%%

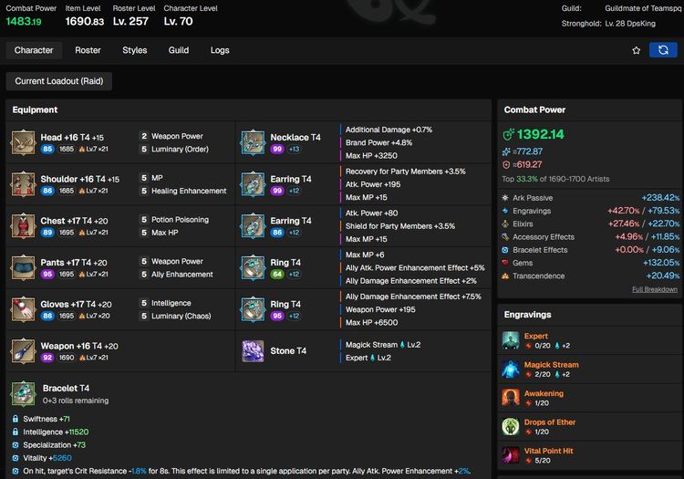Open the Logs tab

pyautogui.click(x=220, y=50)
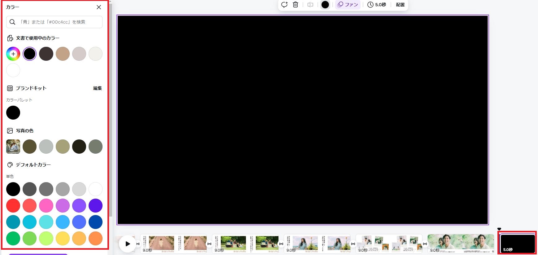The width and height of the screenshot is (538, 255).
Task: Open transition between road and picnic clips
Action: pos(209,244)
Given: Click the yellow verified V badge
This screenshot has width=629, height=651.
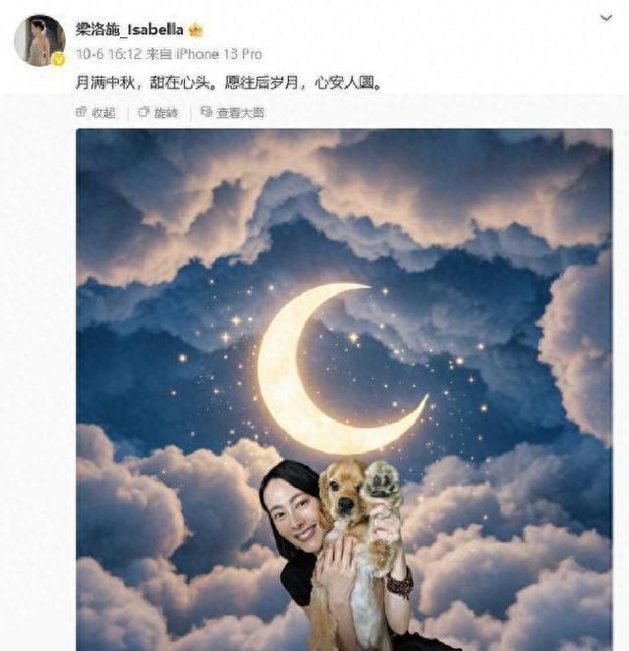Looking at the screenshot, I should [59, 59].
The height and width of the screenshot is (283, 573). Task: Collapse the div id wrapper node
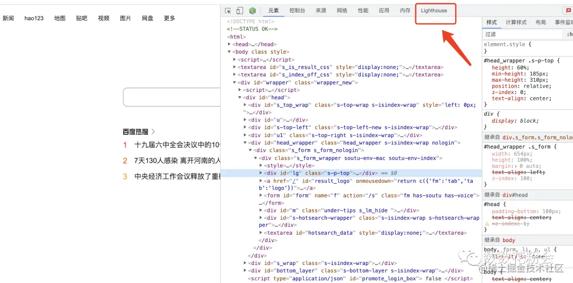pos(235,83)
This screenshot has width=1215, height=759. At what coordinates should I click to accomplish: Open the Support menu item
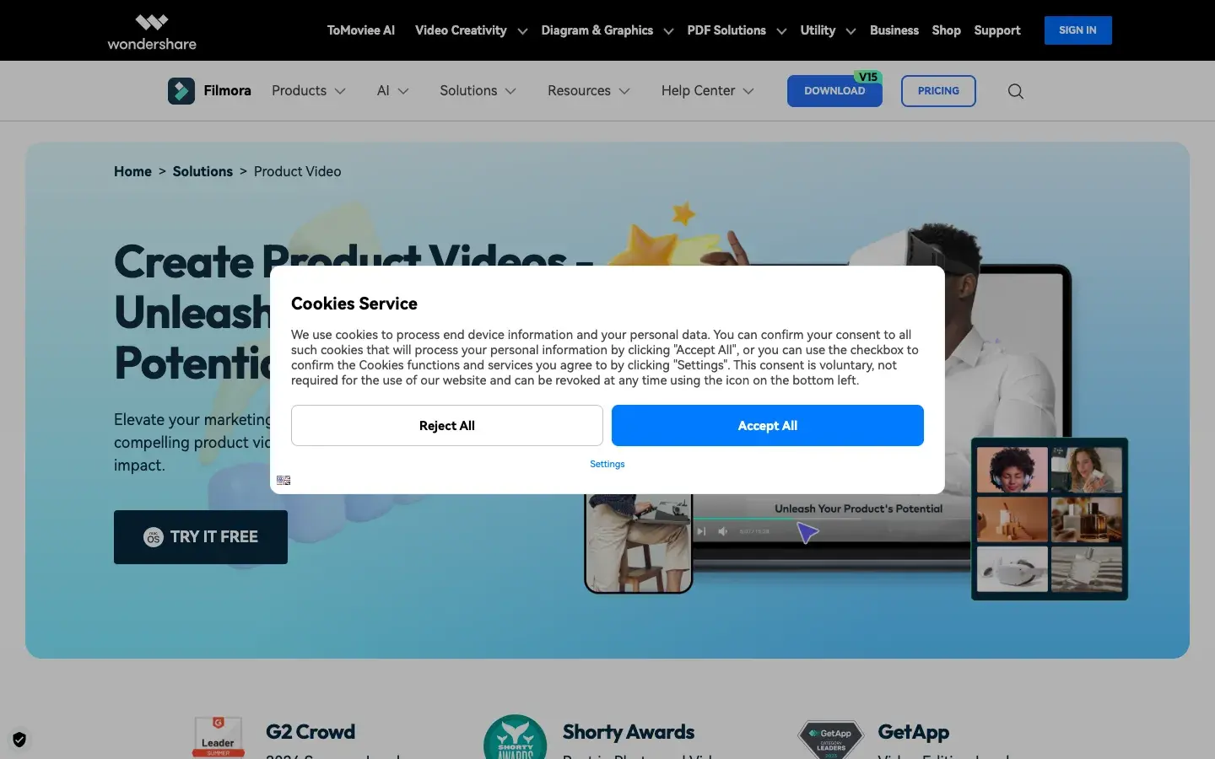point(997,30)
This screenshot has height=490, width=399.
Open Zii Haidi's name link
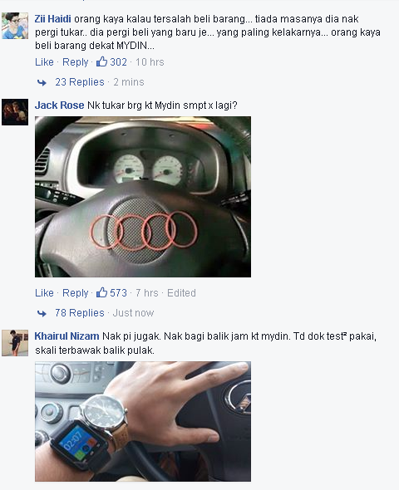[x=53, y=19]
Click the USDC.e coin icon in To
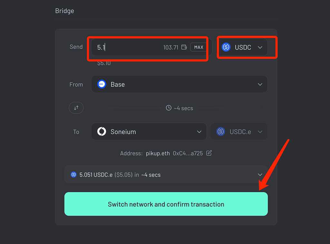This screenshot has width=330, height=244. pyautogui.click(x=220, y=132)

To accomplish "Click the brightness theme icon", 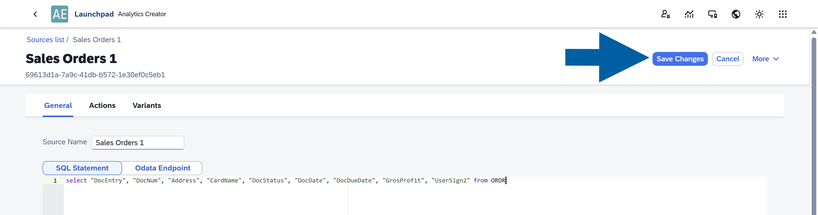I will pos(759,14).
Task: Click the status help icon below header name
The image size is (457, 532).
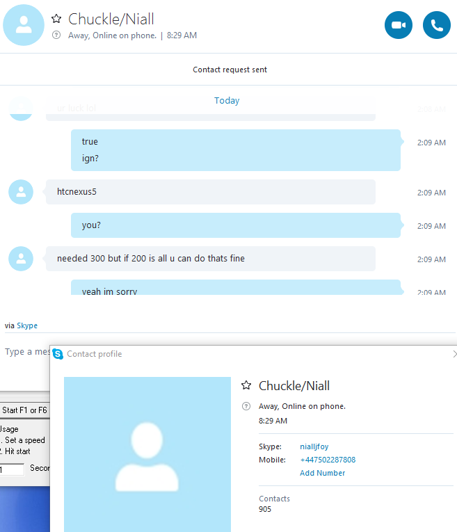Action: (x=56, y=35)
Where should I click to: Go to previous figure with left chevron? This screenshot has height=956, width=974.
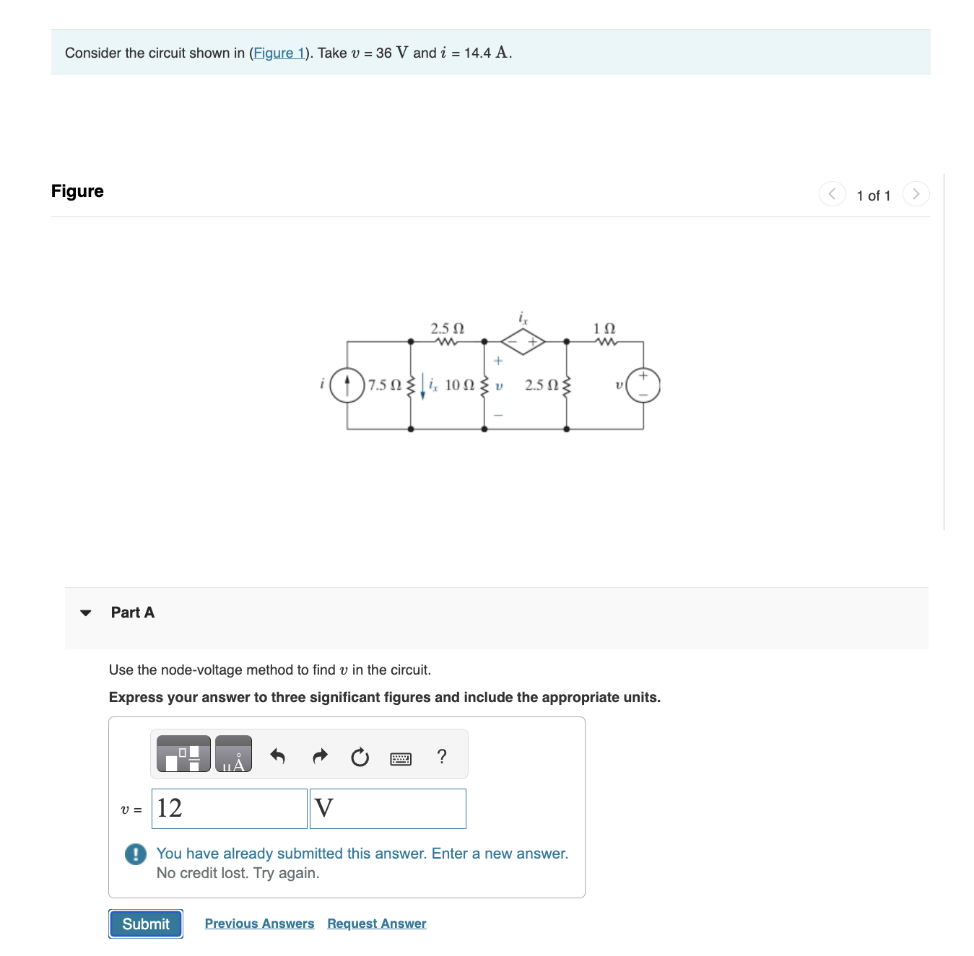832,193
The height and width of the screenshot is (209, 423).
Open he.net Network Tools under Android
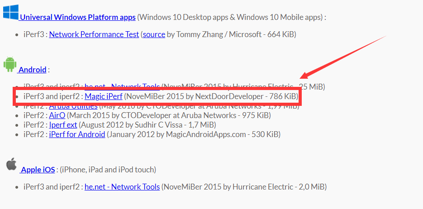(122, 86)
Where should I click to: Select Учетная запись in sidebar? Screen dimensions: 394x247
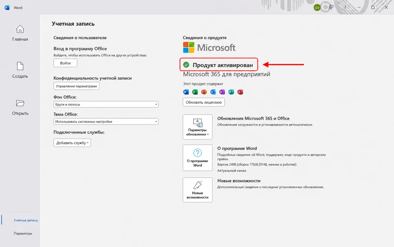point(26,220)
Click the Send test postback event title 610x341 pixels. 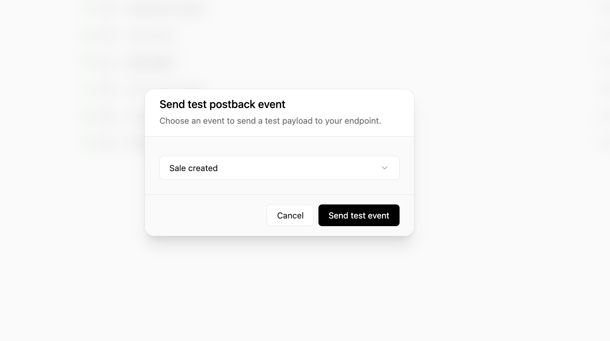[x=222, y=104]
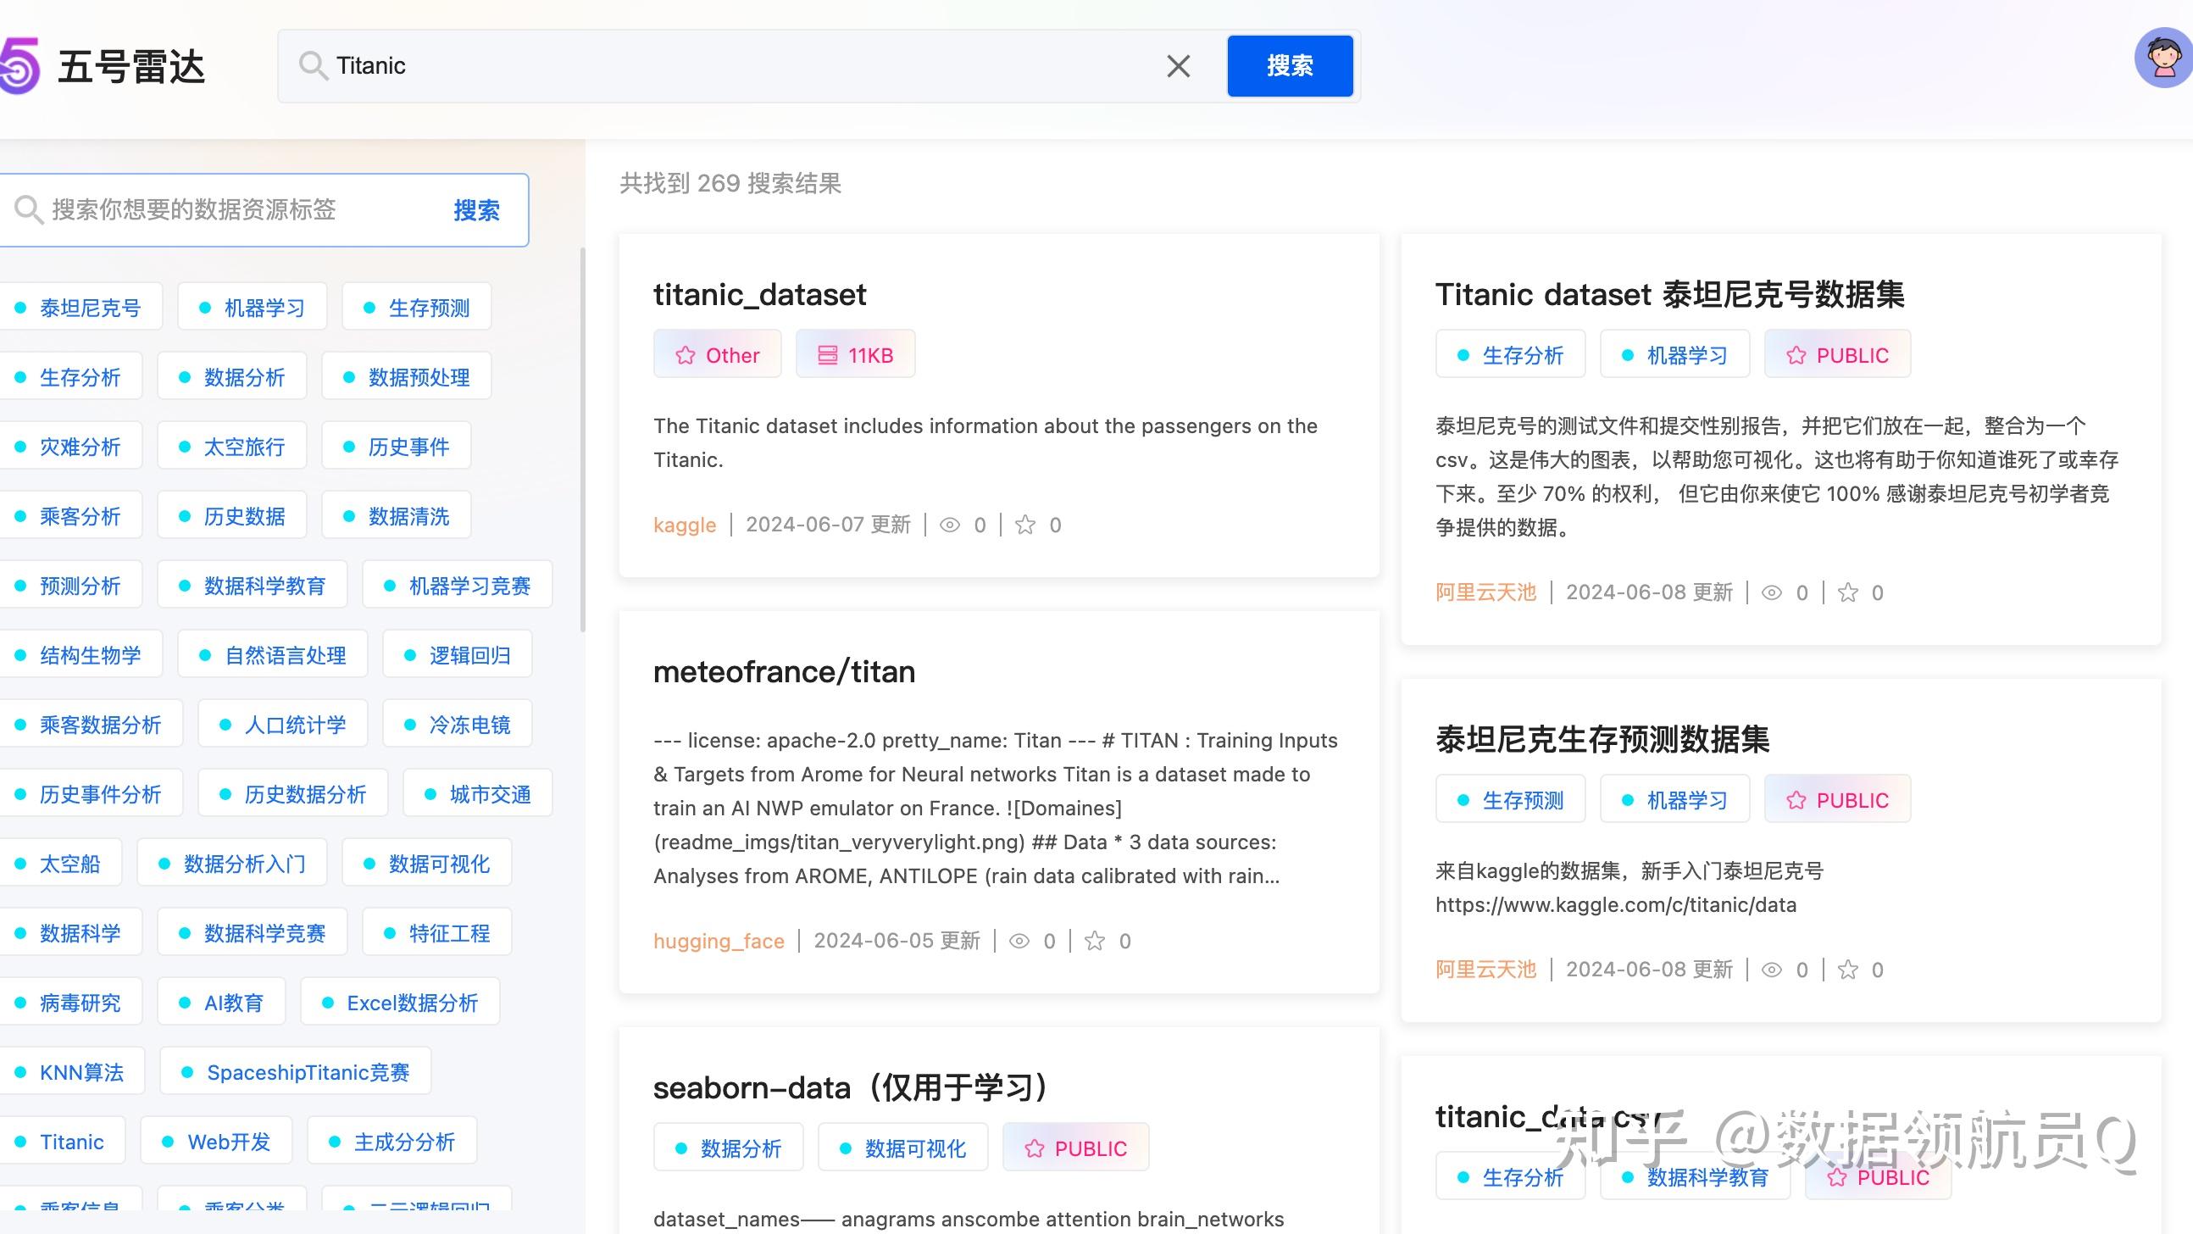The height and width of the screenshot is (1234, 2193).
Task: Open the meteofrance/titan result title
Action: [x=783, y=672]
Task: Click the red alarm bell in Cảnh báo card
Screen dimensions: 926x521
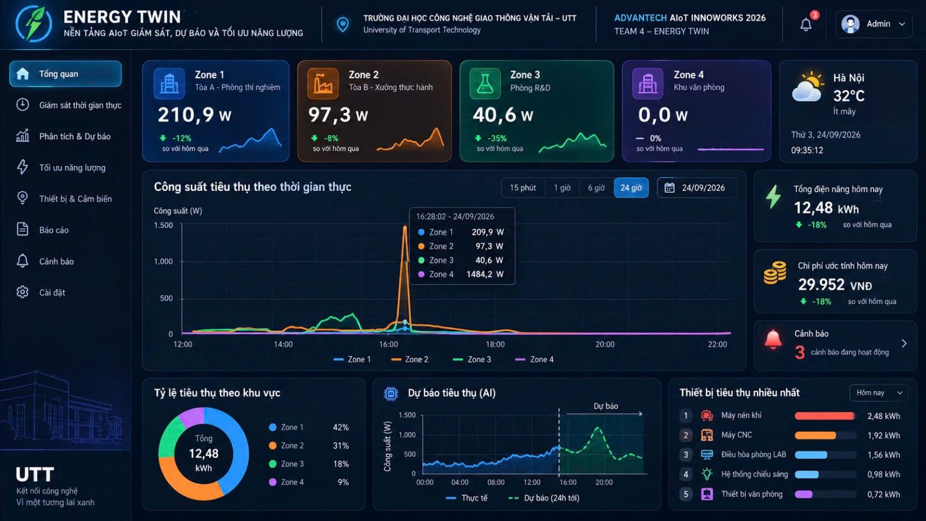Action: (773, 339)
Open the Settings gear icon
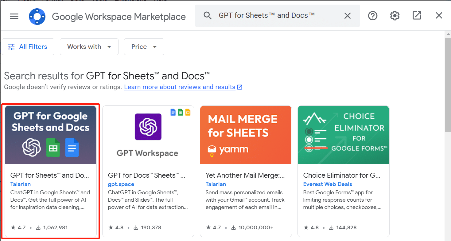 click(395, 16)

%%

■ TASK STATEMENT
Copy the records word for word from the first line up to and including the line with "pos(235,83)". Leave the pictures out.

■ FINISHED TASK
Open the Logs tab

pyautogui.click(x=220, y=50)
The width and height of the screenshot is (538, 255).
Task: Open transition between road and picnic clips
Action: pos(209,244)
Given: Click the yellow verified V badge
This screenshot has width=629, height=651.
Looking at the screenshot, I should [59, 59].
The height and width of the screenshot is (283, 573). Task: Collapse the div id wrapper node
pos(235,83)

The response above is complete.